The federal government has announced amendments to the Income Tax Act, to ensure that the spirit of its Tax Fairness Plan is followed. The Tax Fairness Plan was introduced in 2006 to stem the proliferation of income trusts, essentially treating their profits in the same way as corporate profits.

“These proposed measures will ensure that the policy objectives of the Tax Fairness Plan continue to be met,” said Jim Flaherty, Minister of Finance. “They also reflect our Government’s ongoing commitment to address structures that frustrate those policy objectives.”

That plan came into full force on January 1, 2011. The 2006 announcement sparked the creation of an entire new class of investment: the stapled security. These consist of two separate securities that are “stapled” together so the securities are not freely transferable independently of one another.

Typically, a stapled security consists of an equity component and a debt component, one of which is publicly-traded. The proposed amendments would provide that interest paid on the debt portion will not be deductible in computing the income of the payer for income tax purposes. This provision is notwithstanding the general rules applicable to interest deductibility.

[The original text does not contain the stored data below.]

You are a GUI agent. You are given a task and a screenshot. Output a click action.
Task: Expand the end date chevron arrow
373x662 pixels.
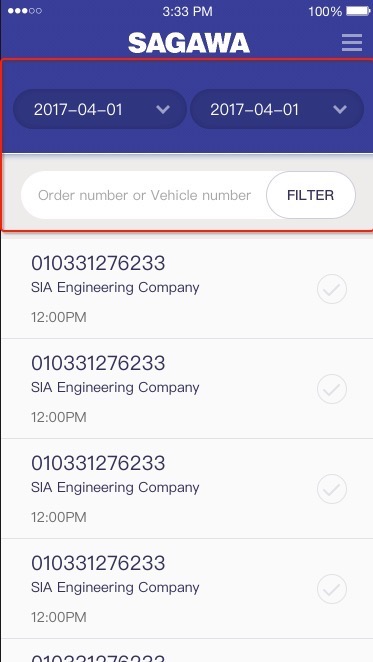click(340, 110)
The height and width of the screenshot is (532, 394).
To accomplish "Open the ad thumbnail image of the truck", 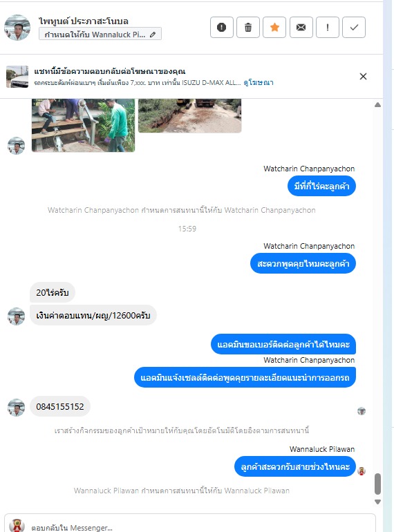I will [x=17, y=77].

The amendment would not affect stapled securities that involve only publicly-traded shares that pay dividends.

Stapled securities have also been employed by real estate investment trusts—which were exempted from the 2006 Tax Fairness Plan—to allow the REIT to carry on business or hold property which would otherwise cause it to lose its status as a REIT.

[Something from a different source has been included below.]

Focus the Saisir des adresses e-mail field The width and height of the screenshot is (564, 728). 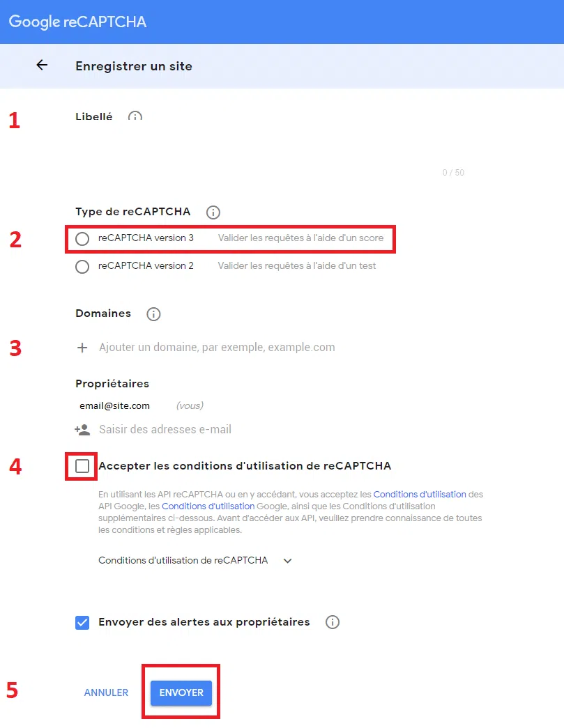click(165, 429)
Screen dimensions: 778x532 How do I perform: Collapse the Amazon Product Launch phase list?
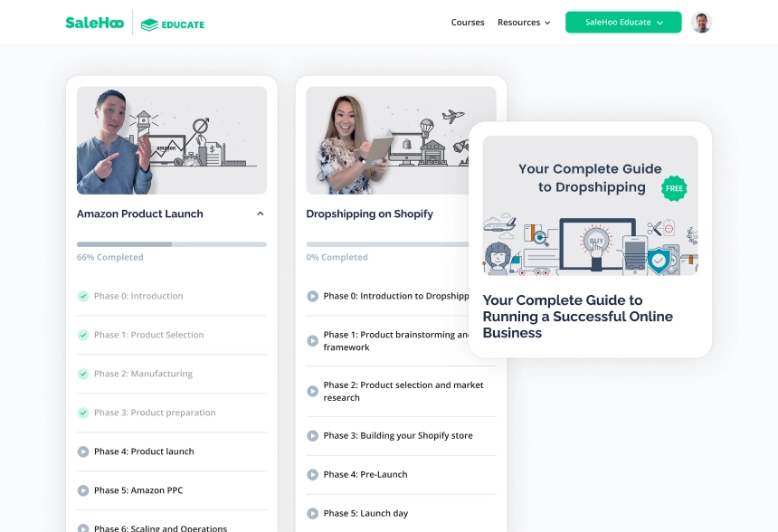260,214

The stapled security is essentially a holding company for the non-qualifying business or property, and pays its revenues to the REIT or the REIT unitholder.

Under the amendment, any amount paid by the other entity to the REIT will not be deductible in computing the income of the payer for income tax purposes.

The proposed amendments are effective on any amount that is paid or becomes payable on or after today, “unless the amount is paid or becomes payable during, and is in respect of, the entity’s transition period.”

The Finance Department warned that further attempts to frustrate the spirit of the Tax Fairness Plan would be addressed swiftly.

“The Government will continue to monitor Canadian tax planning for structures and transactions that might frustrate the policy objectives of the Tax Fairness Plan and will, as necessary, take appropriate corrective action,” Finance said in its announcement.